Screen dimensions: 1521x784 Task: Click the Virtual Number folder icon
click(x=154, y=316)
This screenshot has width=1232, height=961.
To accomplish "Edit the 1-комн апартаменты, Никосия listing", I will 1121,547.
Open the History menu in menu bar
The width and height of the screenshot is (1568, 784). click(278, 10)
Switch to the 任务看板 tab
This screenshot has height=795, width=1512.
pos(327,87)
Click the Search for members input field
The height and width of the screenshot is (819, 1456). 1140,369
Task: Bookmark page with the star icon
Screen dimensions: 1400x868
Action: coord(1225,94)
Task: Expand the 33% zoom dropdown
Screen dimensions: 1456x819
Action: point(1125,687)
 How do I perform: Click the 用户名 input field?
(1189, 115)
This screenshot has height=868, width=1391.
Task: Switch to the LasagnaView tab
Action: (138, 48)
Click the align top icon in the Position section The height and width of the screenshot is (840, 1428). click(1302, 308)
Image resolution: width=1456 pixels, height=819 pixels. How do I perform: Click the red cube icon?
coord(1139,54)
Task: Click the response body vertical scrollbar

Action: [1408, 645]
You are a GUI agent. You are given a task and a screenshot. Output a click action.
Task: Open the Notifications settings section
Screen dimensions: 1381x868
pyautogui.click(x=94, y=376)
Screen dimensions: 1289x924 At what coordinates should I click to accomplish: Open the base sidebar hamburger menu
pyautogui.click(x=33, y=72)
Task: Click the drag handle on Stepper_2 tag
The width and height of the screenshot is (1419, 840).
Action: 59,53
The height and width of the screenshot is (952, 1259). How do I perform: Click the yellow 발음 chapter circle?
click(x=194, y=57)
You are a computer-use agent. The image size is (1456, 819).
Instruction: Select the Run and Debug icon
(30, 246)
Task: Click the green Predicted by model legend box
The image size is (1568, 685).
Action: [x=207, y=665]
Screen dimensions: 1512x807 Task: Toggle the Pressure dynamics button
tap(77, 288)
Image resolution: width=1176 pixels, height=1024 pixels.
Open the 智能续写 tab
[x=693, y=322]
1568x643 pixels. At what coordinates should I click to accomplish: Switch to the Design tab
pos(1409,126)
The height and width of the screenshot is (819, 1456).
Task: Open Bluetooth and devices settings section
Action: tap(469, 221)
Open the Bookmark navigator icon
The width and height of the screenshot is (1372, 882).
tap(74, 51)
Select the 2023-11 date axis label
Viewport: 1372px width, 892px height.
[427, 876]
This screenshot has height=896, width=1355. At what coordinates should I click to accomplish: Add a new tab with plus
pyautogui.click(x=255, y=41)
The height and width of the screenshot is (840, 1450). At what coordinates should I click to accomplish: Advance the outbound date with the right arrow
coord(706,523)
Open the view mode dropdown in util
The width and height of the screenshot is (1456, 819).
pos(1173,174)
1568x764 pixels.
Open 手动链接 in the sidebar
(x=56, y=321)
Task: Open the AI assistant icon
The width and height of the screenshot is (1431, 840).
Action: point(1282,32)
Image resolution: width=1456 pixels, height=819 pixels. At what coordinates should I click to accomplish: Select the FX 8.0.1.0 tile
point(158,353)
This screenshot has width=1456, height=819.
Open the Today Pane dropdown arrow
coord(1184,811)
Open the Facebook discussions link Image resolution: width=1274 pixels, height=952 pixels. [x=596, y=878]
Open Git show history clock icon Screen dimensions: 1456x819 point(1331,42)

Exercise aim —
When you reach the line containing "Task: Open the AI assistant icon" in the data above, start copying exactly, and stop after the line containing "Open the Facebook".

Task answer —
Task: Open the AI assistant icon
The width and height of the screenshot is (1431, 840).
Action: point(1282,32)
Image resolution: width=1456 pixels, height=819 pixels. At what coordinates should I click to accomplish: Select the FX 8.0.1.0 tile
point(158,353)
This screenshot has width=1456, height=819.
Open the Today Pane dropdown arrow
coord(1184,811)
Open the Facebook discussions link Image resolution: width=1274 pixels, height=952 pixels. [x=596, y=878]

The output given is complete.